Após agredir, ameaçar e divulgar fotos íntimas da vítima com a qual mantinha um relacionamento, um homem foi condenado pela 1ª Vara de Currais Novos a três anos e um mês de reclusão em regime aberto e deverá pagar a quantia de R$ 20 mil em razão dos danos morais a ela causados. O processo corre em segredo de Justiça.

“No depoimento prestado pela vítima do presente processo, a mesma fez pedido expresso no sentido de ter indenizada pelos danos à mesma causados, razão pela qual considerando a dor, o sofrimento e a humilhação da vítima a qual a vítima foi submetida, não apenas com os danos físicos em razão das agressões físicas e verbais, bem como diante das ameaças e exposição de fotos íntimas da vítima em redes sociais, fixo como valor mínimo de indenização a importância de R$ 20 mil, pelos danos morais causados”, diz trecho da sentença.

O caso

Em seu depoimento, a vítima relatou que manteve um relacionamento afetivo com o acusado e que a última agressão por ela sofrida ocorreu em sua própria residência, ocasião em que ele teria lhe desferido um soco na nuca, fazendo a ofendida chegar a convulsionar.

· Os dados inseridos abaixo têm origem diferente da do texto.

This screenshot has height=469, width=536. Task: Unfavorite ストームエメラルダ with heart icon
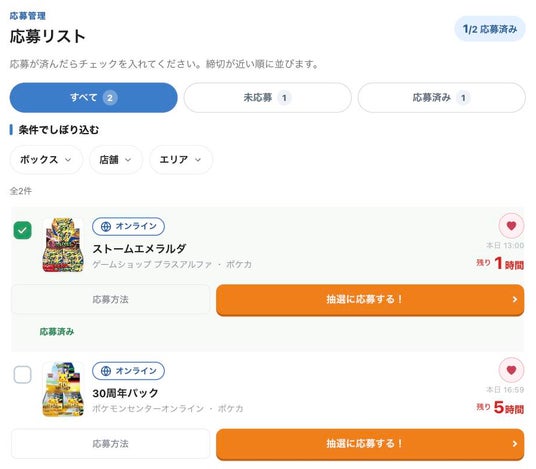click(511, 226)
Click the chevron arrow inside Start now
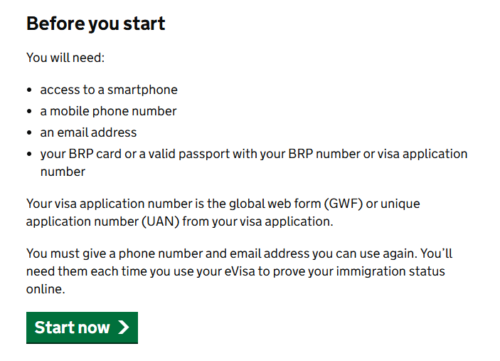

A vítima relatou ainda que momentos após a agressão, o acusado deixou o local com a promessa de que ela seria submetida a algo deveras vergonhoso e que inclusive a ameaçou de morte. Logo depois do episódio houve a divulgação de fotos íntimas da vítima no Facebook, a qual teria sido ameaçada mais uma vez pelo agressor.

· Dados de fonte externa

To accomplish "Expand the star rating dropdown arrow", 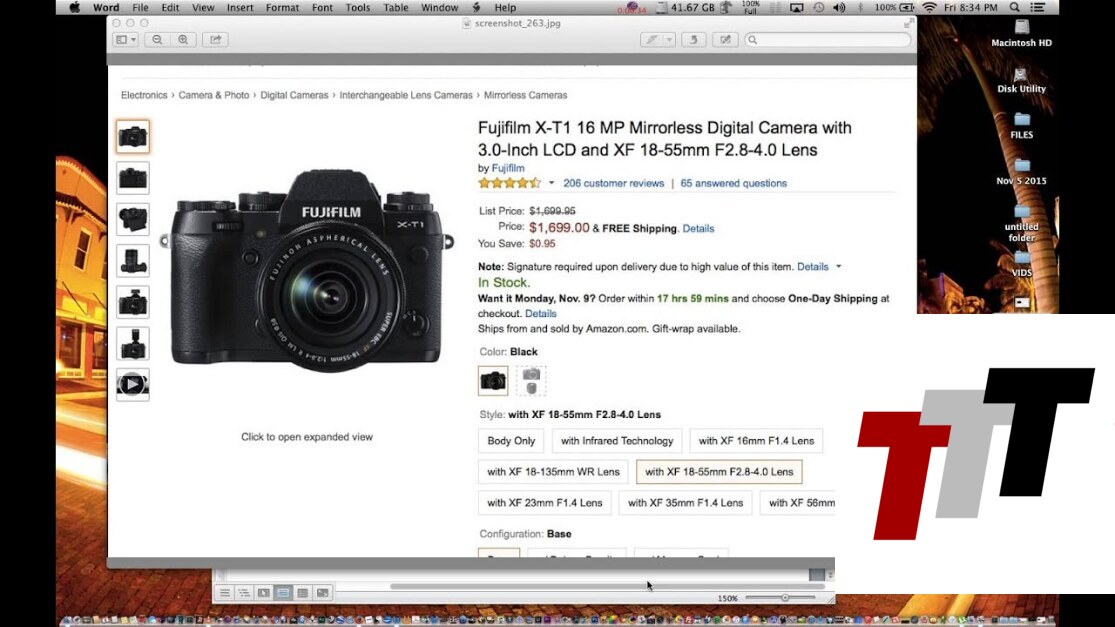I will (x=551, y=183).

Uma ex-namorada do acusado também depôs no processo, afirmando que foi uma das pessoas que primeiro recebeu e tomou ciência sobre a divulgação das fotos íntimas da ofendida. Ela relatou que também foi vítima de agressão e ameaça de exposição de imagem íntima, afirmando ter o réu histórico de comportamento semelhante ao registrado no processo.

Em seu depoimento, o réu negou os fatos que lhe foram atribuídos, afirmando que se resumiu a empurrar a ofendida durante uma discussão, não tendo a ameaçado ou divulgado fotos da vítima em estado de nudez explícita, confirmando, contudo, que chegou a enviar mensagens e imagens à ofendida sob o pretexto de que iria se suicidar caso ela não reatasse o relacionamento.

Decisão

Ao analisar o caso, o juiz Marcus Vinícius Pereira Júnior aponta que “a negativa do réu, porém, encontra-se isolada nos autos, uma vez que o acusado não arrolou qualquer testemunha apta a apresentar versão que corrobore com o que foi arguido em seu depoimento ou sustentado pela defesa”.

O magistrado explica que o delito de ameaça consiste em intimidar, incutir medo na vítima, o que se constata nas provas e elementos informativos obtidos na fase processual e investigativa. O juiz afirma que o réu confessou a ameaça de suicídio e envio de fotos com a “corda no pescoço” como forma de forçar a volta do relacionamento, destacando, inclusive, que o próprio réu afirmou, via WhatsApp, após enviar a foto da vítima nua que a vítima “deixou um rapaz trabalhador” e que suas fotos “Já tá nas redes sociais”.

Em relação ao crime de divulgação de cena de sexo ou de pornografia, o juiz Marcus Vinícius afirma que o entendimento nos tribunais superiores é de que, nos crimes contra a dignidade sexual – tendo em vista a característica de quase sempre ocorrerem sob os véus da obscuridade – a palavra da vítima se reveste de relevante valor no que se refere ao lastro probatório que forma o entendimento a respeito do fato.

Assim, o juiz Marcus Vinícius Pereira Júnior entendeu haver prova nos autos suficiente para comprovar a autoria e a materialidade delitivas, sendo a condenação do réu medida que se impõe.